"The whites didn’t bring homosexuality [to Africa] … they brought homophobia," a gay Ugandan man quips to Channel 4’s Sorious Samura as they stand surrounded by church-goers at an outdoor anti-homosexuality rally. The air is thick with cries of support as evangelical Bishop Julius Oyet rails against "anti-human," "un-African" acts. The gay man simply shakes his head, and the camera trails off.
Uganda has never been known for its upstanding human-rights record, and recent involvement by American evangelical Christians in Ugandan politics has spurred a national crusade against the nation’s homosexual population. A bill originally introduced in 2009 — the creatively named "Anti-Homosexuality Bill" — made its way through Parliament yet again this year (albeit unsuccessfully).

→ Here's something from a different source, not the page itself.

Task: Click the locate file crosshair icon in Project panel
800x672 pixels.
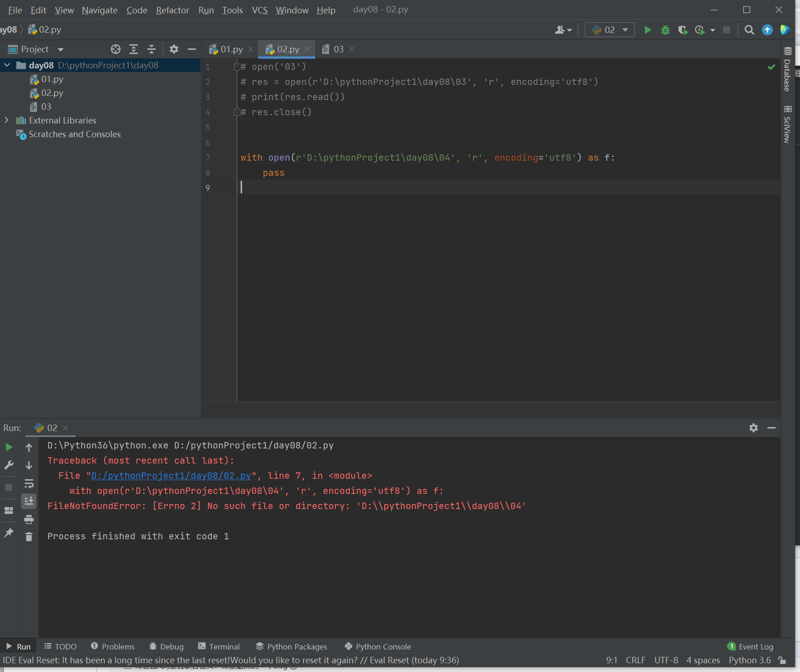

Talk about anti-human acts. Minority rights may not be popular with the majority, but the Ugandan Parliament shouldn’t be taking dictates from American evangelicals on how to structure their society.
The provisions of the bill allow for lifetime imprisonment for committing even one homosexual act, decades of imprisonment for anyone who fails to turn in a homosexual person to police within one day, the death sentence for "serial offenders," and much more.
"The law is requiring me, if someone walks into my office and he is gay, I must call the police — because there is a criminal in my office," the Rev. Mark Kiyimba told congregants at the Unitarian Universalist Society of Iowa City on Sunday. He leads the sole Unitarian church in Kampala and has taken up the fight for lesbian, gay, bisexual, and transgender rights.
"The people of Uganda don’t need any more discrimination," Kiyimba said.
The bill itself was written by MP David Bahati, a prominent Ugandan member of "The Family" — an underground association of activist Christian political leaders based in Washington, D.C.
"I discovered … that there was this very direct relationship," investigative journalist Jeff Sharlet told NPR in August 2010. He noted that Ugandan politics had become "this institutional idea of government being decided by small groups of elite leaders like Bahati, getting together and trying to conform government to their idea of Biblical law."
(This is nothing new; under the 25-year reign of President Yoweri Museveni, also a major player in The Family, fundamentalist Christianity has blossomed.)
But despite its American ties, the Ugandans have taken the anti-gay torch and run with it. Even before the country’s Rolling Stone tabloid published the names, addresses, and known information about 100 homosexuals in April 2010, there was an outpouring of public support for the "anti-gay bill."
From Kiyimba’s account, the majority of Ugandans view homosexuality and LGBT rights as roughly equivalent to the plague. Any gay-community member risks her or his life, ruins the reputations of entire families, and becomes a public disgrace.
"They can’t go anywhere … they can’t get a job anymore," said Kiyimba.
The opposition to the bill, including the 150 or so members of Kiyimba’s congregation, continues to be in the minority. But thanks to the tireless efforts of his church, Ugandan gay-rights groups, and a tremendous outcry from the international community, the bill was stayed in Parliament in 2009 (and every subsequent year since, most recently this May). Yet Bahati would rather incur international sanctions and forgo foreign aid than let the bill die.
"We have made important steps in raising the issue and that will continue," Bahati told Agence France-Presse.
Thus, it is essential that interest from the international community continues as well.
Homosexuality is a facet of human diversity — not a "human vice," as Oyet claims — and a nationwide crackdown on citizens of a certain sexual orientation is nothing less than poorly masked genocide.
But as Kiyimba showed, members of Uganda’s LGBT minority are slowly gaining a voice. And they won’t face the death penalty without a fight.
We should fight for them, too, by combating the homophobia exported by too many American churches.